ビジネス

2021.07.20 06:00

ペロシ下院議長の夫が活用する株式投資術「LEAPS戦略」の旨味


今回の取引はインサイダー情報に基づくものではないが、ペロシは一連の取引で莫大な利益を得た。ペロシがオプションを取得したのは、新型コロナウイルスのパンデミックで世界の金融市場が打撃を受け始めた2020年2月27日のことだ。この日、アルファベットの株価も下落し、終値は1314ドルだった。

ペロシがアルファベットの検索と広告事業の将来性に強気であったことは明らかだ。彼は、満期日が約16ヶ月後のオプションを少量購入した。オプション取引では、トレーダーはオプション料を支払うことで、あらかじめ定められた期日までに対象会社の株式を特定の価格で100株購入する権利を取得できる。オプション取引は、安い価格で多くの株式に対するエクスポージャーを持つことができる方法だと言える。

ペロシは、アルファベット株のオプション取引で大儲けをした。彼が支払ったオプション料は数十万ドルに過ぎないが、2020年3月に発生した株式市場の世界的な大暴落を乗り切ると、2021年にアルファベットの株価は40%上昇したのだ。

開示資料によると、ペロシは他の取引でも大きな利益を上げたことがわかる。彼は、2021年2月20日にマイクロソフトに関する権利行使価格140ドル、満期日が2021年3月のコールオプションを100枚購入した。マイクロソフトの株価が下落すると、彼は権利行使価格130ドル、満期日が2021年3月のオプションを150枚追加購入した。満期日を迎えた頃には、マイクロソフトの株価は75%上昇し、230ドルになっていた。
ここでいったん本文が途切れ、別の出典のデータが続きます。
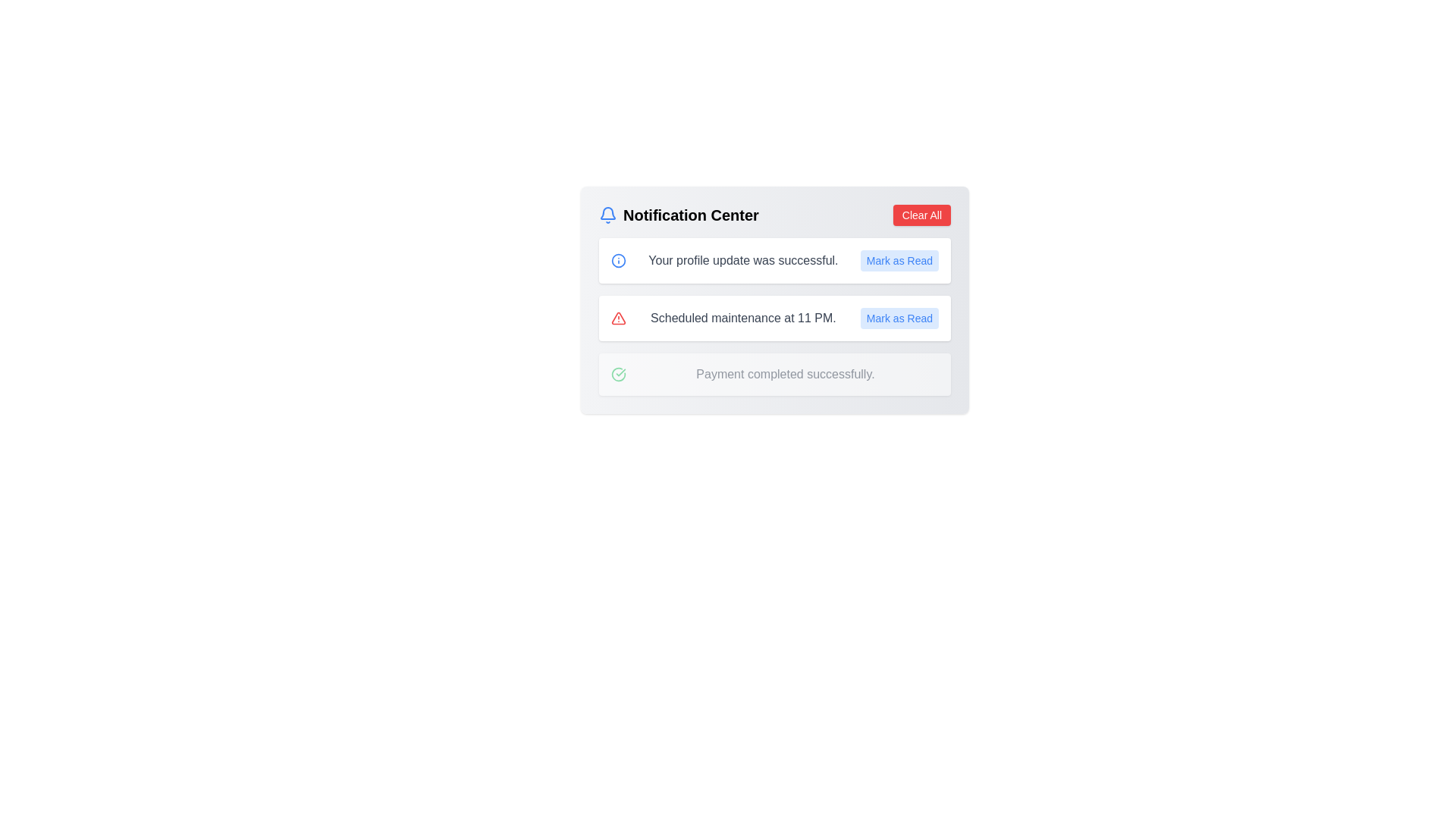 Image resolution: width=1456 pixels, height=819 pixels. Describe the element at coordinates (619, 374) in the screenshot. I see `the 'Payment completed successfully' icon located at the bottom of the notification box in the 'Notification Center'` at that location.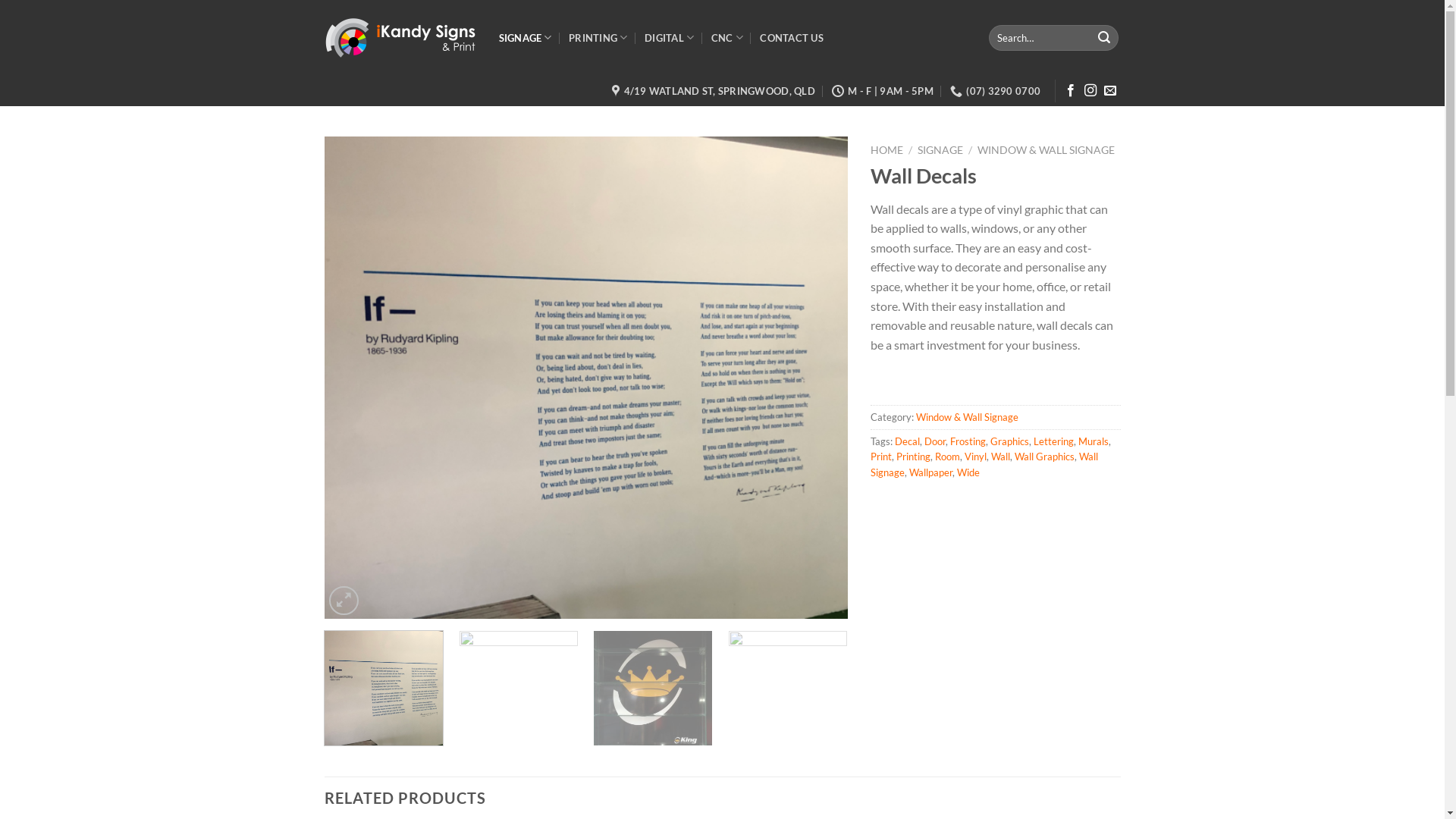 Image resolution: width=1456 pixels, height=819 pixels. I want to click on 'Wall Graphics', so click(1043, 455).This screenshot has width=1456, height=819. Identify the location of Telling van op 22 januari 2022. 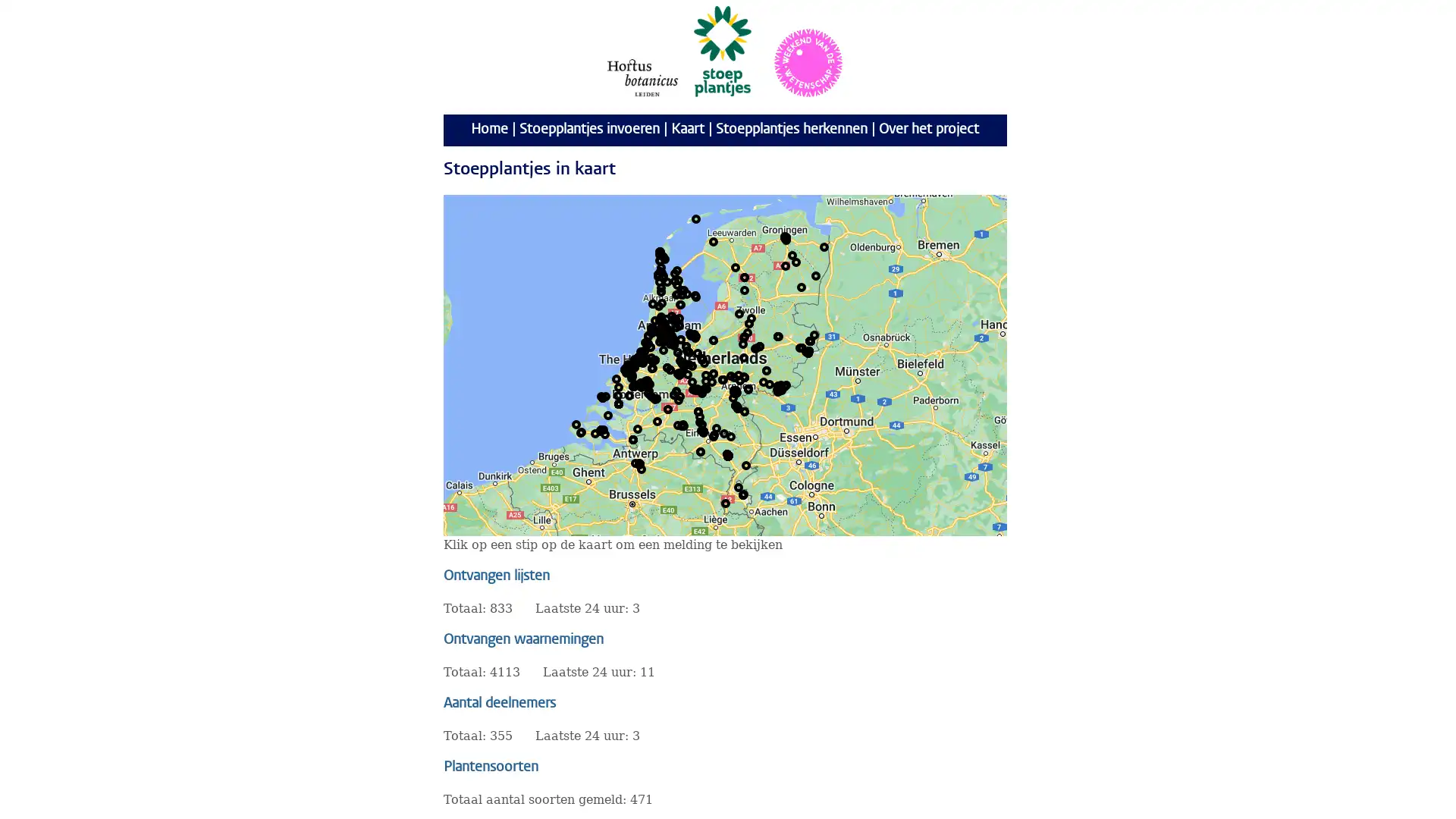
(626, 371).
ペロシは、オプションを使ってローコストで少数の巨大テック企業の株式に対するエクスポージャーを持ち、12〜16カ月後の満期日に売るというLEAPS戦略(権利行使期日までの期間が長いオプションを売る戦略)を採用しているようだ。

彼は、半導体大手のエヌビディアやアマゾン、アップルに対しても同じ戦略を取り、既に利益を上げている。